Bevington’s commitment to students was as apparent in his patronage of the arts at UChicago as it was in his classrooms.
Fulton was involved in University Theater while in the College and remembered how Bevington would routinely open his home to undergraduate performers for social occasions and post-show celebrations.
“[Bevington] was so proactive about making himself accessible. His house was a real locus of the community for theater people. He was part of our family in a very tangible way,” Fulton said.
Bevington continued to participate in UChicago’s academic and theater communities after becoming a professor emeritus. Bevington was an enthusiastic attendee of student theater performance, and Edgar remembered that along with playing viola in the University Chamber Orchestra, Bevington attended almost every performance of the University's Classic Concert Series. He also helped to institutionalize student theater at the University by playing an integral role in the establishment of the Theater, Arts, and Performance Studies major and graduate program.
Bevington also influenced students he never taught. Even though third-year Orli Morag was never one of Bevington’s students, he still had a profound impact on her undergraduate life as the deciding factor that pushed Morag to select UChicago after a school visit during her senior year.
Morag wrote to The Maroon that Bevington “introduced me to his students as a very special visitor. For the next hour, I sat in awe as Professor Bevington gushed about Henry VI, congratulated one student on their first stand-up comedy show, and announced another’s upcoming performance in a Dean’s Men production.”
Although Morag tried to sneak out of the class to catch her flight home unnoticed, she got one final nod from the professor. The interaction stuck with her.
“Bevington paused his lecture and wished me a safe trip home. He also said he hoped I would consider attending UChicago. He’s the biggest reason I did,” Morag said.
A number of the tributes to Bevington in the days following his death marveled at the sheer number of people he impacted throughout his career, and how he imparted his love of Shakespeare to so many.
Part of this, Bevington said to WHPK last year, was due to the personal nature of Shakespeare’s writing—how the Bard considered and explicated perennial questions about human life, from child-parent relationships to the definition of success to how best to take on death.
“In his early days, he writes a lot about falling in love, aiming at marriage, and so on…succeeding in this world. How you get ahead if you’re Henry V. And it’s really in the later plays you get King Lear, very concerned about the whole question of aging…and preparing for death itself.

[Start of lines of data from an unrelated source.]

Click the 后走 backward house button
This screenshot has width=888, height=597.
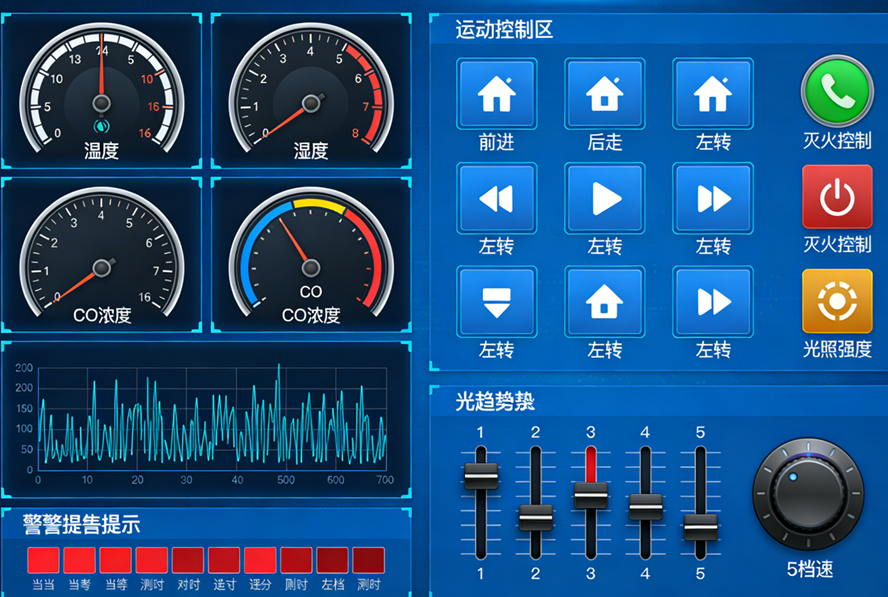[604, 94]
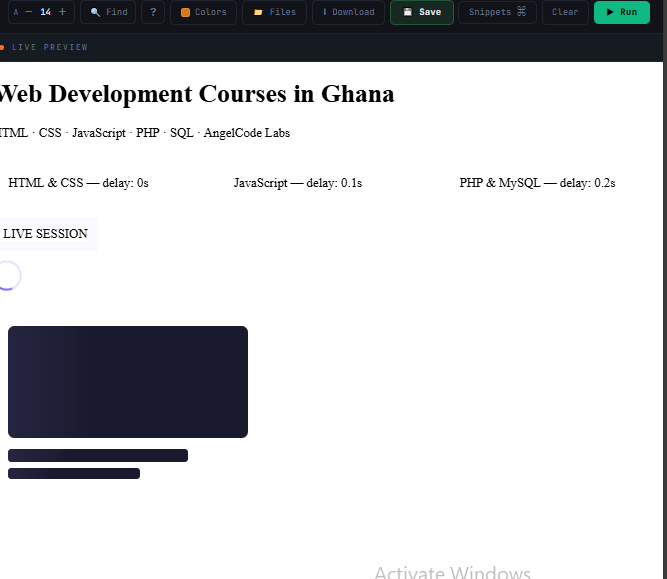Click the page heading Web Development Courses

click(197, 94)
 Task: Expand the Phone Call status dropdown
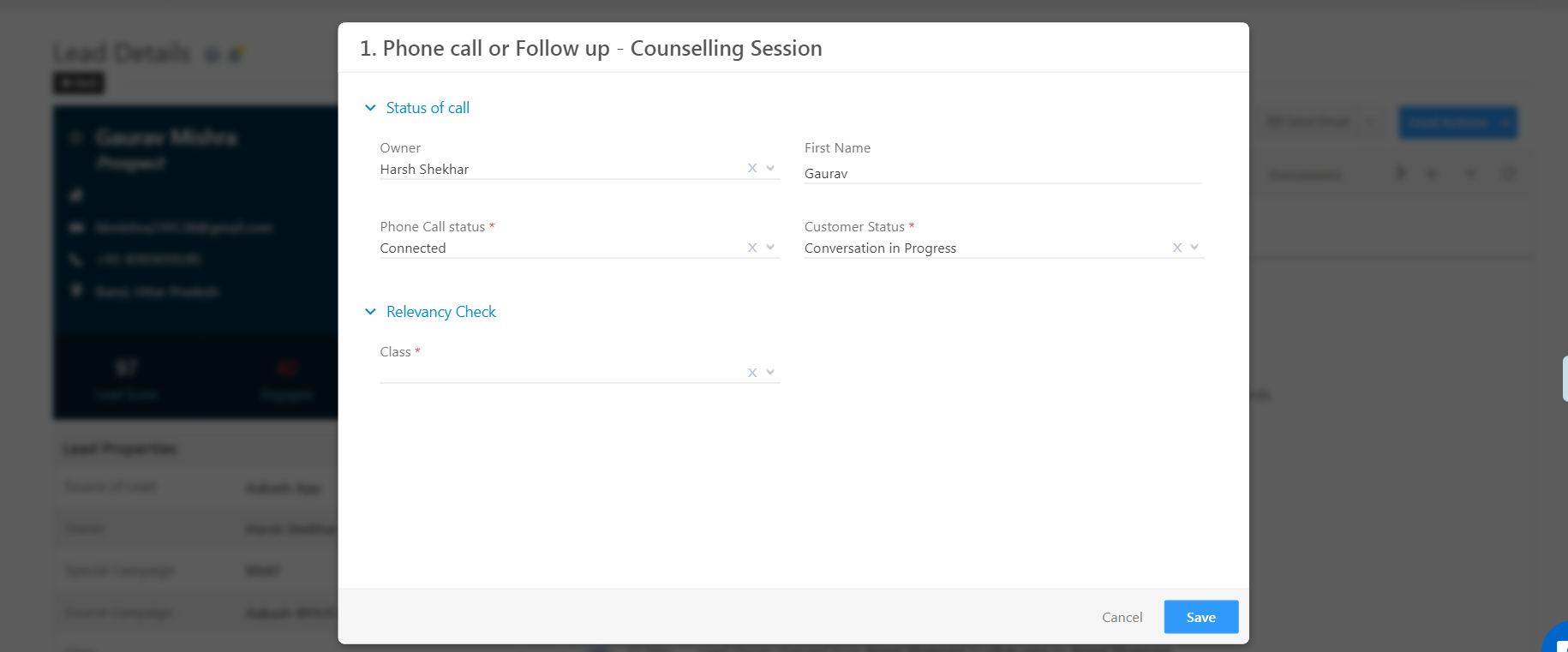tap(770, 248)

Shakespeare is so good at asking us to think about those questions,” he said in the WHPK interview.
Bittle noted that, while this aspect of Shakespeare makes his plays relevant to anyone who reads them, Bevington’s dedication to making the playwright’s works a part of his students’ lives also pushed them to consider the plays their own.
Because of professors like Bevington, Bittle said, “for the rest of your life after you graduate you can think of Much Ado About Nothing or Measure for Measure as somehow ‘yours,’ as a treasured object that can always bring you joy because someone a long time ago spent two weeks teaching you how to read it.”

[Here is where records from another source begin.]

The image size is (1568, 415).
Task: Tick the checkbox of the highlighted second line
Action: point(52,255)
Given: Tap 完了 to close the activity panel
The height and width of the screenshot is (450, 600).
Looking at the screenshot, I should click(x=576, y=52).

Bevington is survived by his wife of 66 years, Peggy, his three children, and five grandchildren.
Correction on Aug. 14, 2019, 10:26 a.m. CDT:
This article originally stated that Jake Bittle took History and Theory of Drama with Professor Bevington. Bittle took the class Shakespeare: Histories and Comedies.
Correction on Aug. 15, 2019, 2:04 p.m. CDT:
This article was updated to more accurately describe Bevington's involvement with performing arts on campus.